Wczoraj w nocy dyżurny terespolskiego komisariatu otrzymał zgłoszenie z którego wynikało, że mieszkająca za granicą kobieta nie ma kontaktu ze swoją matką. Na miejsce skierowano służby ratunkowe. Funkcjonariusze ujawnili nieprzytomną 58-latkę, która trafiła do szpitala. W trakcie działań w jednym z pokoi ujawnili szkielet ludzki. Policjanci pod nadzorem prokuratury wyjaśniają okoliczności tego zdarzenia.
Wczoraj po godzinie 1.00 w nocy dyżurny terespolskiego komisariatu otrzymał zgłoszenie z którego wynikało, że mieszkająca za granicą kobieta nie ma kontaktu ze swoją matką. Z relacji zaniepokojonej córki wynikało również, że mieszkająca na terenie gminy Terespol matka ma problemy zdrowotne.

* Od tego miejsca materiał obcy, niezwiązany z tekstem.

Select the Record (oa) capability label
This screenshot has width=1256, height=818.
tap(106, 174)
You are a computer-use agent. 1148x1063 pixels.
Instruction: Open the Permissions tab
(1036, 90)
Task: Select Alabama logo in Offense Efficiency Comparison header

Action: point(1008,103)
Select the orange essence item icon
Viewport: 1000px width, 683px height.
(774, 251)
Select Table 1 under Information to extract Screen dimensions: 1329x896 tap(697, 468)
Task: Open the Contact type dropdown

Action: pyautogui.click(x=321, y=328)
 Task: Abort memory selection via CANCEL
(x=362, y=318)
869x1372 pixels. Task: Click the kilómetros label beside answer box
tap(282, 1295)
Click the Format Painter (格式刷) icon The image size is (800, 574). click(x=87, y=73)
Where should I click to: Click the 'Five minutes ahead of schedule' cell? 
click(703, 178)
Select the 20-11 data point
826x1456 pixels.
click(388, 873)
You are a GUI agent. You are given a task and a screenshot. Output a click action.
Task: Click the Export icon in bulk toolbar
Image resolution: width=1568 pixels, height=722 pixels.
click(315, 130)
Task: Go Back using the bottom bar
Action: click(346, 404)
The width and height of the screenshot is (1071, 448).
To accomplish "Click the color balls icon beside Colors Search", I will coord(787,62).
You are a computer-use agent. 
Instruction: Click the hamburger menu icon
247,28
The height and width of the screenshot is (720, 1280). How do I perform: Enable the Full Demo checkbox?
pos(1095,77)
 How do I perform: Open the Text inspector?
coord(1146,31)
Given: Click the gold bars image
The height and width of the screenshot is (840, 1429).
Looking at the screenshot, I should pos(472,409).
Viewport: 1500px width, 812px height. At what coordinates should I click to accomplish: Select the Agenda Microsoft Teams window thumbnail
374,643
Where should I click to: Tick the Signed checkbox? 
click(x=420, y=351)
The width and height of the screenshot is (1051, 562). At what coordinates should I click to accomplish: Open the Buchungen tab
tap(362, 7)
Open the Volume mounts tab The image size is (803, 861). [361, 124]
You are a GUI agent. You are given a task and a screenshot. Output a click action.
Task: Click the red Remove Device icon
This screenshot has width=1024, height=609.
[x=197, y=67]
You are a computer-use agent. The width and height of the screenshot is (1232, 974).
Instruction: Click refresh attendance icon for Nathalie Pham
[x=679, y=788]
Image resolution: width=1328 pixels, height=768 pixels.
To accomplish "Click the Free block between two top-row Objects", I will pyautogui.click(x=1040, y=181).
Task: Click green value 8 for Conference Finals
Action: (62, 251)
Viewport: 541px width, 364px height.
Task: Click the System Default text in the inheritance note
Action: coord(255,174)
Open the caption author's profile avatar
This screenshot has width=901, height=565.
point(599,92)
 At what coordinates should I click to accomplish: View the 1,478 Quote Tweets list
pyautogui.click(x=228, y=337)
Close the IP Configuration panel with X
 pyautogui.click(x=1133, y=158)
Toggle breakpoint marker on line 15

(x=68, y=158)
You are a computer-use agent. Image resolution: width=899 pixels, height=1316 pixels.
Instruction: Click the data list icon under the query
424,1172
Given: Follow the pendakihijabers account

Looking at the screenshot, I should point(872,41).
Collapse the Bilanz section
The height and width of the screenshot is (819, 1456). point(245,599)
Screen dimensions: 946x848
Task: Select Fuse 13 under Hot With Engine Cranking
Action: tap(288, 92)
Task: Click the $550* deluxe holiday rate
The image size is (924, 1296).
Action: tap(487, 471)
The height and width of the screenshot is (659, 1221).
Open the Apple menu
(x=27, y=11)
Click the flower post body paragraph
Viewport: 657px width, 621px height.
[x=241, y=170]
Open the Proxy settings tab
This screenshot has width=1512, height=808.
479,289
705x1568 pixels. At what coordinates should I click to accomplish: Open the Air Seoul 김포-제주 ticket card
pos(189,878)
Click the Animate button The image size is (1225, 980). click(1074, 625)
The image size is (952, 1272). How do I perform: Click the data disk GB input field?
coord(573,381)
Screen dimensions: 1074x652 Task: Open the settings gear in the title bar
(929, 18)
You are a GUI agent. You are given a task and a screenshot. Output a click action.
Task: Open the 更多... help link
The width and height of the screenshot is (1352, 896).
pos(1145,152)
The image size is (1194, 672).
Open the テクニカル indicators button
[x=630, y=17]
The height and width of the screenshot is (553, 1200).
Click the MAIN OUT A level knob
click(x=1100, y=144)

Czytaj także: Wstrząsająca reakcja plażowiczów na śmierć człowieka. Ratownik nie wytrzymał
Pod wskazany adres natychmiast skierowano patrol. Policjanci wspólnie z wezwanymi strażakami weszli do zamkniętego mieszkania. Wewnątrz znaleźli nieprzytomną 58-latkę, która przetransportowana została do szpitala.
W mieszkaniu znaleźli ludzki szkielet
Podczas przeprowadzonej interwencji w jednym z pokoi policjanci ujawnili szkielet ludzki. Z ustaleń policjantów wynika, że z kobietą zamieszkiwała jej matka.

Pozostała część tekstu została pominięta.